Laurent Wauquiez défend la crèche de Noël après son interdiction



Alors que des individus notoirement hostiles et dûment fichés sont autorisés à rester sur le territoire français après le rejet de la proposition de bon sens du député LR Eric Ciotti visant à éloigner les étrangers qui « représentent une menace pour l’ordre public, en renforçant les dispositifs d’expulsion et d’interdiction de territoire français, » c’est la totalement inoffensive crèche de Noël du conseil régional Auvergne-Rhône-Alpes qui est interdite.

Quand bien même la fête de Noël ne menace personne et transmet un véritable message de paix et d’amour, il semble absolument interdit de la célébrer même à titre strictement culturel dans les lieux publics. En effet, la décision de Laurent Wauquiez, président de la région sus-citée et candidat à la présidence des Républicains (LR), d’installer une crèche de Noël à l’accueil du siège de ladite région en décembre 2016 a été annulée par le tribunal administratif de Lyon.

Ce dernier estime que l’installation d’une telle crèche « par une personne publique dans un emplacement public (…) méconnaît le principe de neutralité en l’absence de caractère culturel, artistique ou festif. » Aussi, « la fabrication de santons par des artisans locaux ne suffit pas à démontrer le caractère artistique » et confirmerait donc le caractère plus religieux que culturel de l’installation. En vertu de la laïcité Républicaine, le tribunal a donc jugé la crèche de Noël illégale.

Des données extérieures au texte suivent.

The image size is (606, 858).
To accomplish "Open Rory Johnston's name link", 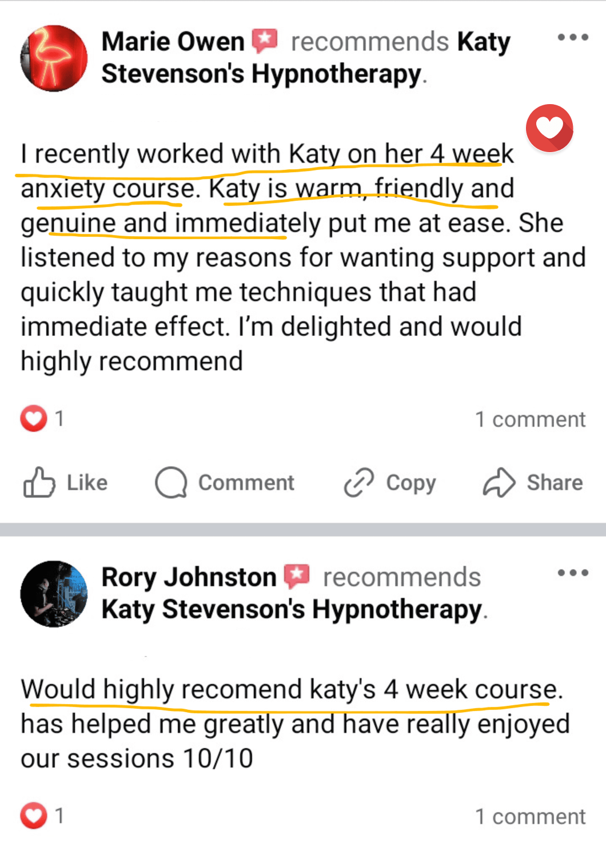I will point(189,577).
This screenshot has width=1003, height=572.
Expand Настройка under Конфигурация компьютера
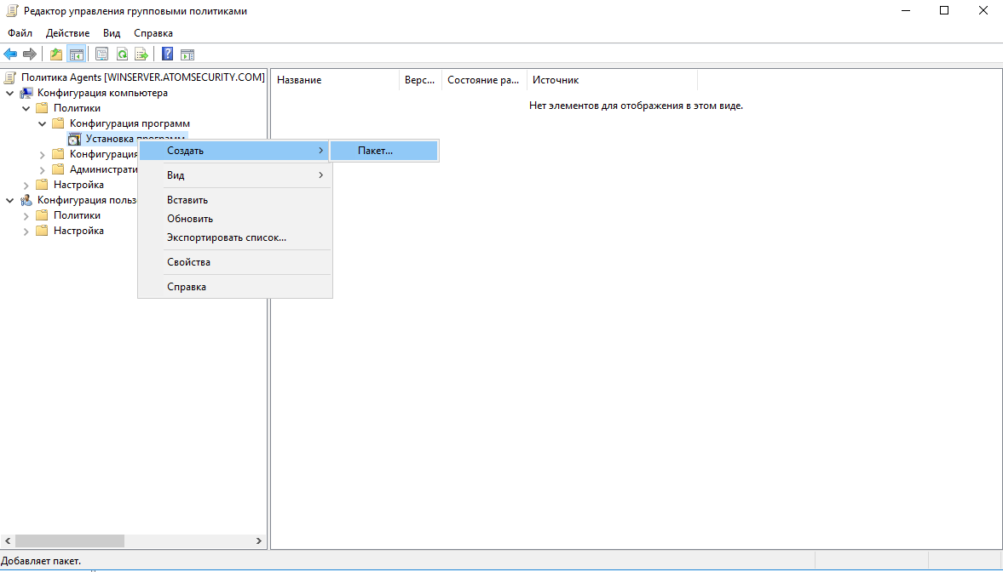pos(26,185)
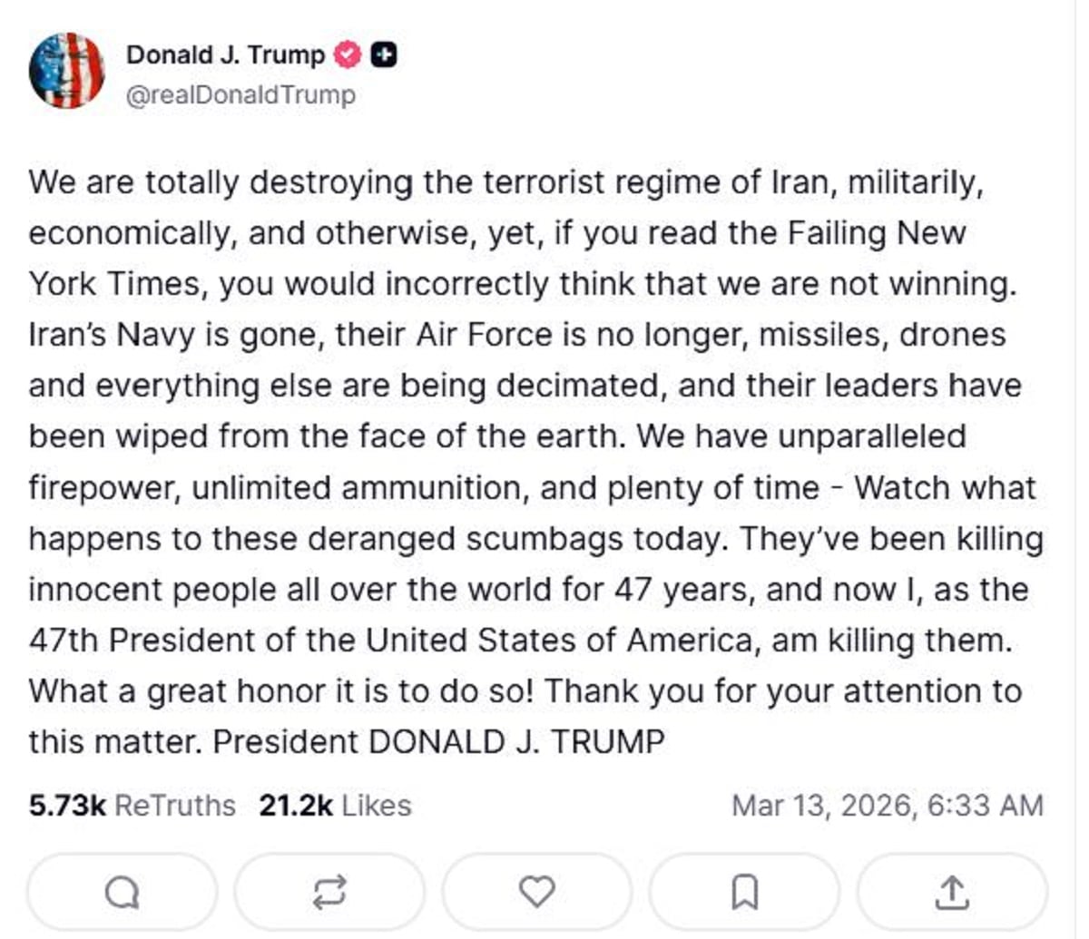Like the post with the heart icon
Image resolution: width=1089 pixels, height=939 pixels.
(536, 893)
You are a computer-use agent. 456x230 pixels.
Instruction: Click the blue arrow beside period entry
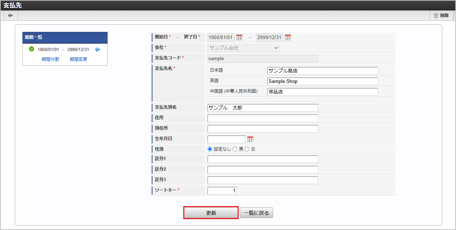(97, 50)
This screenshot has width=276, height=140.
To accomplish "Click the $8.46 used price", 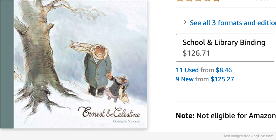I will (x=224, y=70).
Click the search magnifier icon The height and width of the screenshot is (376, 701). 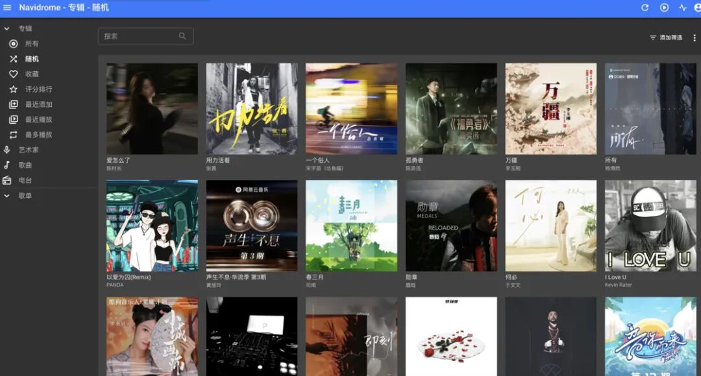[182, 36]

Force est donc de constater que si des individus aux visées extrémistes sont invités à rester – et même à revenir d’Irak et de Syrie – en France, une simple crèche de Noël semble générer une menace plus grave pour la sécurité nationale. « Parce que (la décision du tribunal administratif de Lyon) illustre une méconnaissance profonde entre ce qui relève du cultuel et du culturel, la région utilisera tous les recours juridiques possibles pour la faire annuler, » a promis Laurent Wauquiez.